Exercise prompt. For each entry below, output it exactly as it stands.

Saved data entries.
►
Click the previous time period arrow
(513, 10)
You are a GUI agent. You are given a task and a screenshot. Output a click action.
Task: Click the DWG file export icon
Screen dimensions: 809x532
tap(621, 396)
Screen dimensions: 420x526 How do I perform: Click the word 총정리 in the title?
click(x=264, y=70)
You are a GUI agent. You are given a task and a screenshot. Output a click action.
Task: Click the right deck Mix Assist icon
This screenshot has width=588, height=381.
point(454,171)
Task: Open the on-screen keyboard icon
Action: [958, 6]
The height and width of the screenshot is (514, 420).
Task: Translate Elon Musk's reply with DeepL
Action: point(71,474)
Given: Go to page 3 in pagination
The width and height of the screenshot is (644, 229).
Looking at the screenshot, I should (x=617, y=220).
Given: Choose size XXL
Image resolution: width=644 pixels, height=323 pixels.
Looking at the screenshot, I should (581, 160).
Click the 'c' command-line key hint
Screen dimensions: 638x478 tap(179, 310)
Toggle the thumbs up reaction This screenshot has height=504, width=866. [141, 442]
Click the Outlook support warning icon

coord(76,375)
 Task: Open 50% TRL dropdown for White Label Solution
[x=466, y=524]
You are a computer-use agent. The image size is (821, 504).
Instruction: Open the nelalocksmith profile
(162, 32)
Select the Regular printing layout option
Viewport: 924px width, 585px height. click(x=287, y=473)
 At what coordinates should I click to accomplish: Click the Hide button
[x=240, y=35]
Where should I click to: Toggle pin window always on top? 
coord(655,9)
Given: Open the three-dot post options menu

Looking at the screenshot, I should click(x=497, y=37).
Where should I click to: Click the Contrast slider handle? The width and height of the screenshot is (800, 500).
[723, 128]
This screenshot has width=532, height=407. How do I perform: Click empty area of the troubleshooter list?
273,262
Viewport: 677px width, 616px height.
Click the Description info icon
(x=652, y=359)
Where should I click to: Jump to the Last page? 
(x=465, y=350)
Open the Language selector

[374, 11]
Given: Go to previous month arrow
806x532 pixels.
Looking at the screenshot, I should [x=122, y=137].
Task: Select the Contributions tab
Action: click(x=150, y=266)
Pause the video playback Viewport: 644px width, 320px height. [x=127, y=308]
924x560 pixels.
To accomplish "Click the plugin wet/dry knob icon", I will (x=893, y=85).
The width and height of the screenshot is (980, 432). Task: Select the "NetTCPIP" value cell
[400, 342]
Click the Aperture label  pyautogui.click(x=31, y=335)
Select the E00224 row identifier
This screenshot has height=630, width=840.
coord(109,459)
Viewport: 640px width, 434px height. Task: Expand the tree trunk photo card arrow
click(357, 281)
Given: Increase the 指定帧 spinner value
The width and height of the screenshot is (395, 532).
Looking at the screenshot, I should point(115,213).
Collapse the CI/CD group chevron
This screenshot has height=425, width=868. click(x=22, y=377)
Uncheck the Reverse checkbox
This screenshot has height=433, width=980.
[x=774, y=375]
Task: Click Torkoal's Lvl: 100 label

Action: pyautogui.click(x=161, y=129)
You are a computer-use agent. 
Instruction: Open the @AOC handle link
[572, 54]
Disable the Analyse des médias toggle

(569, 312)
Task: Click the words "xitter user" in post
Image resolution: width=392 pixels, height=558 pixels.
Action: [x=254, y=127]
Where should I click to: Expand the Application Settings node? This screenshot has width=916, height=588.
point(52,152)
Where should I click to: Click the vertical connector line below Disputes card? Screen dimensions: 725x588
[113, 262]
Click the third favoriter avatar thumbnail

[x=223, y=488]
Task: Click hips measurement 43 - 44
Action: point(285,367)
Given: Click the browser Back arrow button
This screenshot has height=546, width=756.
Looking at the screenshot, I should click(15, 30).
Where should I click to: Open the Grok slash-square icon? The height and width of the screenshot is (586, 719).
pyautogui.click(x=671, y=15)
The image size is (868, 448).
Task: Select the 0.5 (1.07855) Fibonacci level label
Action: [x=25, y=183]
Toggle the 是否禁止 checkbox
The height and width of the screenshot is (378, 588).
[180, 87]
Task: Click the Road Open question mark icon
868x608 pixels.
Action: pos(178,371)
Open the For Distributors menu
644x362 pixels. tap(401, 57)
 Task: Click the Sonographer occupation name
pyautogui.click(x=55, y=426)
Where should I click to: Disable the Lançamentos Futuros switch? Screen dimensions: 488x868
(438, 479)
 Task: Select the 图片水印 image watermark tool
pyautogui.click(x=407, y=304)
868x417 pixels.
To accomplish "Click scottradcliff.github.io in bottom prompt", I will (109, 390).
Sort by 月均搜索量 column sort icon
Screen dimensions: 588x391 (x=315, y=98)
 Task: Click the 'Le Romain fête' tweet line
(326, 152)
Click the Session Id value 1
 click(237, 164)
◄
Problem solution.
Click the previous time period arrow
(513, 10)
You are a GUI agent. You are given a task and a screenshot. Output a click action.
Task: Click the DWG file export icon
Screen dimensions: 809x532
tap(621, 396)
Screen dimensions: 420x526 How do I perform: Click the word 총정리 in the title?
click(x=264, y=70)
You are a GUI agent. You are given a task and a screenshot. Output a click action.
Task: Click the right deck Mix Assist icon
This screenshot has width=588, height=381.
point(454,171)
Task: Open the on-screen keyboard icon
Action: [958, 6]
The height and width of the screenshot is (514, 420).
Task: Translate Elon Musk's reply with DeepL
Action: point(71,474)
Given: Go to page 3 in pagination
The width and height of the screenshot is (644, 229).
Looking at the screenshot, I should (x=617, y=220).
Given: Choose size XXL
Image resolution: width=644 pixels, height=323 pixels.
Looking at the screenshot, I should (581, 160).
Click the 'c' command-line key hint
Screen dimensions: 638x478 tap(179, 310)
Toggle the thumbs up reaction This screenshot has height=504, width=866. [141, 442]
Click the Outlook support warning icon

coord(76,375)
 Task: Open 50% TRL dropdown for White Label Solution
[x=466, y=524]
You are a computer-use agent. The image size is (821, 504).
Instruction: Open the nelalocksmith profile
(162, 32)
Select the Regular printing layout option
Viewport: 924px width, 585px height. click(x=287, y=473)
 At what coordinates should I click to accomplish: Click the Hide button
[x=240, y=35]
Where should I click to: Toggle pin window always on top? 
coord(655,9)
Given: Open the three-dot post options menu

Looking at the screenshot, I should click(x=497, y=37).
Where should I click to: Click the Contrast slider handle? The width and height of the screenshot is (800, 500).
[723, 128]
This screenshot has width=532, height=407. How do I perform: Click empty area of the troubleshooter list?
273,262
Viewport: 677px width, 616px height.
Click the Description info icon
(x=652, y=359)
Where should I click to: Jump to the Last page? 
(x=465, y=350)
Open the Language selector

[374, 11]
Given: Go to previous month arrow
806x532 pixels.
Looking at the screenshot, I should [x=122, y=137].
Task: Select the Contributions tab
Action: click(x=150, y=266)
Pause the video playback Viewport: 644px width, 320px height. [x=127, y=308]
924x560 pixels.
To accomplish "Click the plugin wet/dry knob icon", I will (x=893, y=85).
The width and height of the screenshot is (980, 432). Task: Select the "NetTCPIP" value cell
[400, 342]
Click the Aperture label  pyautogui.click(x=31, y=335)
Select the E00224 row identifier
This screenshot has height=630, width=840.
coord(109,459)
Viewport: 640px width, 434px height. Task: Expand the tree trunk photo card arrow
click(357, 281)
Given: Increase the 指定帧 spinner value
The width and height of the screenshot is (395, 532).
Looking at the screenshot, I should point(115,213).
Collapse the CI/CD group chevron
This screenshot has height=425, width=868. click(x=22, y=377)
Uncheck the Reverse checkbox
This screenshot has height=433, width=980.
[x=774, y=375]
Task: Click Torkoal's Lvl: 100 label

Action: pyautogui.click(x=161, y=129)
You are a computer-use agent. 
Instruction: Open the @AOC handle link
[572, 54]
Disable the Analyse des médias toggle

(569, 312)
Task: Click the words "xitter user" in post
Image resolution: width=392 pixels, height=558 pixels.
Action: [x=254, y=127]
Where should I click to: Expand the Application Settings node? This screenshot has width=916, height=588.
point(52,152)
Where should I click to: Click the vertical connector line below Disputes card? Screen dimensions: 725x588
[113, 262]
Click the third favoriter avatar thumbnail

[x=223, y=488]
Task: Click hips measurement 43 - 44
Action: point(285,367)
Given: Click the browser Back arrow button
This screenshot has height=546, width=756.
Looking at the screenshot, I should click(15, 30).
Where should I click to: Open the Grok slash-square icon? The height and width of the screenshot is (586, 719).
pyautogui.click(x=671, y=15)
The image size is (868, 448).
Task: Select the 0.5 (1.07855) Fibonacci level label
Action: [x=25, y=183]
Toggle the 是否禁止 checkbox
The height and width of the screenshot is (378, 588).
[180, 87]
Task: Click the Road Open question mark icon
868x608 pixels.
Action: pos(178,371)
Open the For Distributors menu
644x362 pixels. tap(401, 57)
 Task: Click the Sonographer occupation name
pyautogui.click(x=55, y=426)
Where should I click to: Disable the Lançamentos Futuros switch? Screen dimensions: 488x868
(438, 479)
 Task: Select the 图片水印 image watermark tool
pyautogui.click(x=407, y=304)
868x417 pixels.
To accomplish "Click scottradcliff.github.io in bottom prompt", I will (109, 390).
Sort by 月均搜索量 column sort icon
Screen dimensions: 588x391 (x=315, y=98)
 Task: Click the 'Le Romain fête' tweet line
(326, 152)
Click the Session Id value 1
 click(237, 164)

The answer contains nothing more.